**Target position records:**
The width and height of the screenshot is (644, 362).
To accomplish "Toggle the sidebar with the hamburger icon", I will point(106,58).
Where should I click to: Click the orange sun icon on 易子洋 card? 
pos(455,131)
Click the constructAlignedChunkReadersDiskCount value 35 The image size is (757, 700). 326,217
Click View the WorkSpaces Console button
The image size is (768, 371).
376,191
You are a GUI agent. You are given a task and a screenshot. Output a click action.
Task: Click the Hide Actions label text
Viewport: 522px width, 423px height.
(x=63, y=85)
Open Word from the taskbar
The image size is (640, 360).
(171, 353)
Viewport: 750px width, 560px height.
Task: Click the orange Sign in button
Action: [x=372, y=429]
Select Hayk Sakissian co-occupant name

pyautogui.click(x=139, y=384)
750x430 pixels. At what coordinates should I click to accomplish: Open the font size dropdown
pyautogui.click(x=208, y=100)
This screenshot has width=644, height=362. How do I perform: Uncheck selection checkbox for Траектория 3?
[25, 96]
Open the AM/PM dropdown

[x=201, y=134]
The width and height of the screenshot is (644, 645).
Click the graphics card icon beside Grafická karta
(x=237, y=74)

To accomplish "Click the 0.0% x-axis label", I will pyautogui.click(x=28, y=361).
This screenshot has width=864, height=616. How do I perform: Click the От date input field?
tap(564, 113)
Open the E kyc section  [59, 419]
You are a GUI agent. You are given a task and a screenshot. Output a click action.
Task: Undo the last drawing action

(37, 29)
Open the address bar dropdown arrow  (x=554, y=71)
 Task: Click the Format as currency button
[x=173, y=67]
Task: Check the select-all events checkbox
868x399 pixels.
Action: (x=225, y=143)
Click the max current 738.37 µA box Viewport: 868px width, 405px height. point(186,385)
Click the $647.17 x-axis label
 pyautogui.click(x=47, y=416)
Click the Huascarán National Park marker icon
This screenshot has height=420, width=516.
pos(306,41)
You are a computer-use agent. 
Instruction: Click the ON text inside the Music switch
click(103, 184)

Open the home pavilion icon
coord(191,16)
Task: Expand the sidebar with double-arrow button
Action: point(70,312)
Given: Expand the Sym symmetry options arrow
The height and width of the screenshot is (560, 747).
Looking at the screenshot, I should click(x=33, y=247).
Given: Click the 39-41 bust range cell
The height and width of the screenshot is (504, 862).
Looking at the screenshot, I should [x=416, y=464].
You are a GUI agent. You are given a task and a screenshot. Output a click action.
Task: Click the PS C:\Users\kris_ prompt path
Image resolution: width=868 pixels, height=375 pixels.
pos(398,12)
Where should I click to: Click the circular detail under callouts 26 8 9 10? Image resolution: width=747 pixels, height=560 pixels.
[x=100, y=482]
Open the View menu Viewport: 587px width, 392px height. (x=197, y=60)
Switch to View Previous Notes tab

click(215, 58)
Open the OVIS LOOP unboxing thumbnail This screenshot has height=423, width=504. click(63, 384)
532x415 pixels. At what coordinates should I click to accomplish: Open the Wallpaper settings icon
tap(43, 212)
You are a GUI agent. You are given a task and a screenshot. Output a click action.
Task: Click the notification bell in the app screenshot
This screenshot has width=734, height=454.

**Job:** Copy out the items again word for word, starting at the line containing "Given: Expand the Sym symmetry options arrow" and ending at the line containing "click(215, 58)", with both of those lines included.

**Complete answer:**
Given: Expand the Sym symmetry options arrow
The height and width of the screenshot is (560, 747).
Looking at the screenshot, I should click(x=33, y=247).
Given: Click the 39-41 bust range cell
The height and width of the screenshot is (504, 862).
Looking at the screenshot, I should [x=416, y=464].
You are a GUI agent. You are given a task and a screenshot. Output a click action.
Task: Click the PS C:\Users\kris_ prompt path
Image resolution: width=868 pixels, height=375 pixels.
pos(398,12)
Where should I click to: Click the circular detail under callouts 26 8 9 10? Image resolution: width=747 pixels, height=560 pixels.
[x=100, y=482]
Open the View menu Viewport: 587px width, 392px height. (x=197, y=60)
Switch to View Previous Notes tab

click(215, 58)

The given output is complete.